The second approach is imitation. In virtual environments, AI systems can perform tasks thousands of times faster than humans in the physical world. But the simulation falls short of reality. A simple task in the simulator can fail in reality because in the real world there are countless small details – friction, squishy materials, lighting quirks.

That gap in reality explains why a robot parkour star can’t wash your dishes. after first world humanoid robot games In Beijing this year, where robots competed in football and boxing, roboticist Benji Holson wrote about his disappointmentHe argued that what people really want is a robot that can do the job, He proposed a new humanoid Olympics in which robots would face challenges such as turning a T-shirt inside-out, using a dog-poop bag, and cleaning peanut butter off your hand,

It’s easy to underestimate the complexity of those tasks. Consider something as simple as reaching into a gym bag full of clothes to find a shirt. Every part of your hand and wrist detects texture, shape and resistance. You can recognize objects by touch and proprioception without having to remove everything and inspect it.

A useful parallel is a type of robot we’ve been teaching about for years, usually without calling it a robot: the self-driving car.
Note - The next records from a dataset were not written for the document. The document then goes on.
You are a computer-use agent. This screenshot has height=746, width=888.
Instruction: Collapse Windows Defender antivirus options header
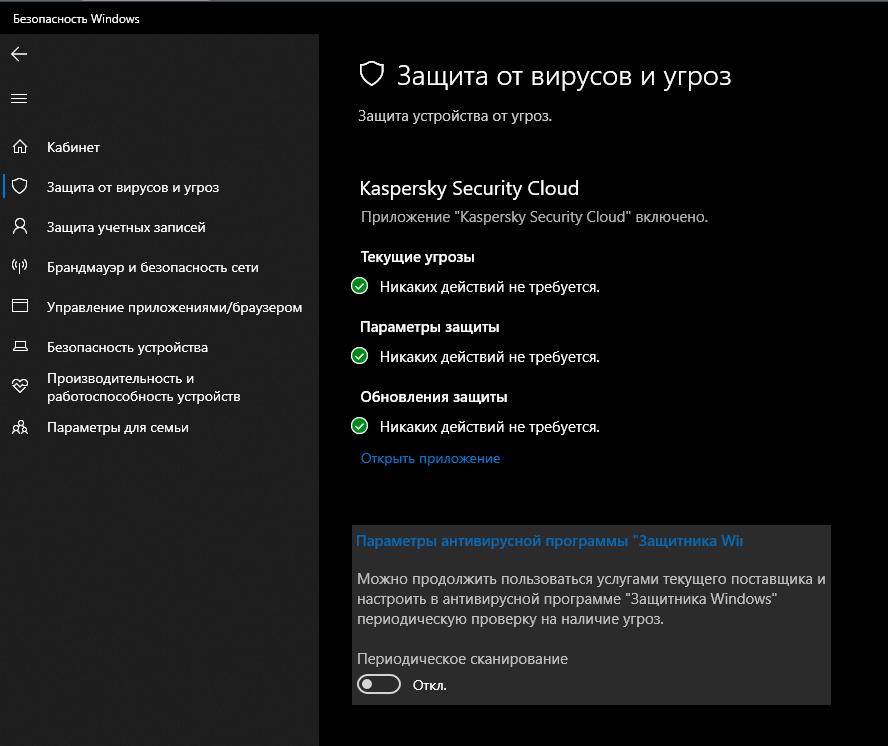tap(550, 541)
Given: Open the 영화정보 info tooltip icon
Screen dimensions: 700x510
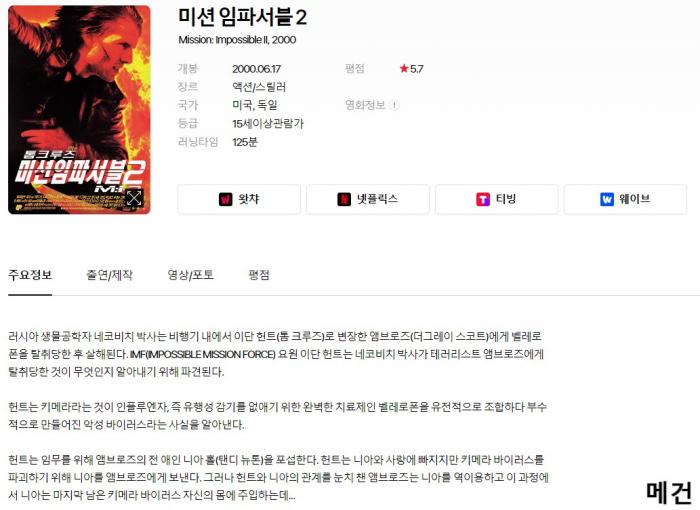Looking at the screenshot, I should (394, 105).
For example, Tesla collects data from its cars to train the next generation of its self-driving AI. Across the industry, companies have had to collect massive amounts of driving data to reach today’s levels of automation. But the task of humanoids is more difficult than that of cars. Homes, outdoor spaces, and construction sites are far more variable than highways.

That’s why engineers design many existing robots to work in clearly defined locations – factories, warehouses, hospitals and sidewalks – and give them a job to do very well. Agility Robotics’ humanoid Digit carries warehouse totes. Figure AI’s robots work on an assembly line. UBTech’s Walker S2 can lift and move loads on production lines and replace its batteries autonomously. And Uniti Robotics’ humanoid robots can walk and sit to pick up and move objects, but they’re still mostly used for research or demonstrations. Although these robots are useful, they are still far from being general-purpose home assistants.

There is wide disagreement among those working in robotics over how soon this gap will close. in March 2025 “This is not a problem five years away, this is a problem a few years away,” Nvidia CEO Jensen Huang told reporters. Robotist in September 2025 Rodney Brooks wrote“We are more than ten years away from the first profitable deployment of humanoid robots, even with minimal dexterity.” He also warned about the dangers posed by robots due to lack of coordination and the risk of falling. “My advice to people is to come no closer than 3 meters to a full-sized walking robot,” Brooks wrote.

For now, what’s keeping Main Street from looking like a sci-fi set is that most humanoids are still in the kindergarten we built for them: learning with teleoperators or in simulators. We don’t know how long his education will last. When humanoid robots become common, they will be more dynamic than today’s systems but far less engaging than the clips that go viral on TikTok. In the future too, machines will do the work they have been trained to do, day after day, without any drama.